Word and element location data

---------------

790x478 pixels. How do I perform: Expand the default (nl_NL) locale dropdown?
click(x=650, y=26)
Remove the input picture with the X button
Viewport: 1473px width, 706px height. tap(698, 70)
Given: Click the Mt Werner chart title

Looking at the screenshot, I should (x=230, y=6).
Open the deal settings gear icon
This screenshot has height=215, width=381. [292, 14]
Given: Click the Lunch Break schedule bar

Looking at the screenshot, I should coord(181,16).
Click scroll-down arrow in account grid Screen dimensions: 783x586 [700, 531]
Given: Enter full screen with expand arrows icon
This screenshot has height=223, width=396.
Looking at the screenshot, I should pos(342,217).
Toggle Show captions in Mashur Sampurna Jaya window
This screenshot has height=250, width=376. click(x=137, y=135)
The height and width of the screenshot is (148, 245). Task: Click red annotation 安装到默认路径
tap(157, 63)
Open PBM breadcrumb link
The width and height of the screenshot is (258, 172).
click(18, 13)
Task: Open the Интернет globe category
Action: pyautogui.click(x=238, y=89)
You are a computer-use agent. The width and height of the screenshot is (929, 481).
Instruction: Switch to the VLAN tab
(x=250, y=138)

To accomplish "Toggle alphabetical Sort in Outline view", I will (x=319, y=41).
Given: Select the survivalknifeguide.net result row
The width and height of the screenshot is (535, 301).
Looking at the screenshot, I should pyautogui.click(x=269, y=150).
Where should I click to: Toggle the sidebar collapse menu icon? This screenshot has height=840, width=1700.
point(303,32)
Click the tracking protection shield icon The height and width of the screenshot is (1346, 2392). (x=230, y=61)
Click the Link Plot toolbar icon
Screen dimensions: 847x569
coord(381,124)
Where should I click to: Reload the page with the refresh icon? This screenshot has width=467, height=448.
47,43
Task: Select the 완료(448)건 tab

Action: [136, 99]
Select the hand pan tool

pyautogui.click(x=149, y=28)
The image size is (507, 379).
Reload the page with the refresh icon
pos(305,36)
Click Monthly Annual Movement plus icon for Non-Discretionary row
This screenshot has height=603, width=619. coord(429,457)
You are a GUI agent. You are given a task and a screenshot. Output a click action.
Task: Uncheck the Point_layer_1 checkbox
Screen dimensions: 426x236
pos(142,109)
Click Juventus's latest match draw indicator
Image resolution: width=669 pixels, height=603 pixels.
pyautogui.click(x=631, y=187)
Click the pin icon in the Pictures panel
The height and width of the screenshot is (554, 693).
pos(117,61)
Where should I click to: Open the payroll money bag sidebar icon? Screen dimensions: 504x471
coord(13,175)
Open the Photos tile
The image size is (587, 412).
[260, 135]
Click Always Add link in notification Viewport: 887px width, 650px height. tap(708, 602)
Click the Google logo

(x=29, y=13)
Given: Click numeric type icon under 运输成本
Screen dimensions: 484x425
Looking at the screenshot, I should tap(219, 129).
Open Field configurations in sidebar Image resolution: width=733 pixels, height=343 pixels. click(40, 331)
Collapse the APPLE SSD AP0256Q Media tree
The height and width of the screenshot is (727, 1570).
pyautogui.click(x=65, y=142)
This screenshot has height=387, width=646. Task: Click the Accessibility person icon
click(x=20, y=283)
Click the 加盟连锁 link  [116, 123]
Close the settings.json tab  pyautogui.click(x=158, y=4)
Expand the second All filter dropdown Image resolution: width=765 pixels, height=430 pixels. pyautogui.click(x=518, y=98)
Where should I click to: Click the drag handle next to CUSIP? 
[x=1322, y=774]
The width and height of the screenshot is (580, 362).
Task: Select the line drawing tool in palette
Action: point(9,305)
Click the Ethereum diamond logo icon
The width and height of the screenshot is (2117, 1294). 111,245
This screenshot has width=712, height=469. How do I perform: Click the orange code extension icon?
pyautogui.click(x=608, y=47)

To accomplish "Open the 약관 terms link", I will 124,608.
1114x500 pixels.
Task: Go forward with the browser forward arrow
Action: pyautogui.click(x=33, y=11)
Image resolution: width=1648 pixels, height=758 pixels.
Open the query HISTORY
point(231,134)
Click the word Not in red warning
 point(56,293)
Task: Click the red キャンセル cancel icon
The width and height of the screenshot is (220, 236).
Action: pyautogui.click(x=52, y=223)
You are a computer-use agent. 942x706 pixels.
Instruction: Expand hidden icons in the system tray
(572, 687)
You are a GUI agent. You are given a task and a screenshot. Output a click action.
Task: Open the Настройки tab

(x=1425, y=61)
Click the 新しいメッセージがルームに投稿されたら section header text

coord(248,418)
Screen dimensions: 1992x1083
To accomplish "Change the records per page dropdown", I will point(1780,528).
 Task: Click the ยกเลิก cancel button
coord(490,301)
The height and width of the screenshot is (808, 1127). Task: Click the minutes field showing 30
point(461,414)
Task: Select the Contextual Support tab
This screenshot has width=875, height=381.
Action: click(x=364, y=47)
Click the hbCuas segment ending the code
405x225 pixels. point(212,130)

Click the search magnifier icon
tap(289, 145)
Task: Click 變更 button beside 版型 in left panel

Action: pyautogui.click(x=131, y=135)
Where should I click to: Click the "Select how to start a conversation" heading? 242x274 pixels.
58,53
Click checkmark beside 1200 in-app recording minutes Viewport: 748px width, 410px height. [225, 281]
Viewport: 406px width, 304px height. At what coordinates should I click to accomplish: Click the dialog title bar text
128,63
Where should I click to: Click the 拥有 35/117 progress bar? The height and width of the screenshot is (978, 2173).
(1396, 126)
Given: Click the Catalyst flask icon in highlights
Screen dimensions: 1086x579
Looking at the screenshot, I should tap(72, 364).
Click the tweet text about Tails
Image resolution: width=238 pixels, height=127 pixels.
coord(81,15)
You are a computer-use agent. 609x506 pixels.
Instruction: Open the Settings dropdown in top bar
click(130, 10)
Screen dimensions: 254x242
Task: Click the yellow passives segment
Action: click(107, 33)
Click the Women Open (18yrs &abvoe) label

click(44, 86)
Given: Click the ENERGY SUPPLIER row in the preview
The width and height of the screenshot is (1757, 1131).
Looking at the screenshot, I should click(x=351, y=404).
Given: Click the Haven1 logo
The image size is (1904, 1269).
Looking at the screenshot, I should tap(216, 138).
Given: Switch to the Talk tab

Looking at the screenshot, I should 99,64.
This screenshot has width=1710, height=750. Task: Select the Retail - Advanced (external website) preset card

---------------

WHAT YOU HAVE TO DO
List each line of the entries above that contains the word "computer", copying every such line in full.

FINISHED TASK
You are a computer-use agent. The width and height of the screenshot is (929, 481).
You are a computer-use agent. 942x706 pixels.
You are a computer-use agent. 609x506 pixels.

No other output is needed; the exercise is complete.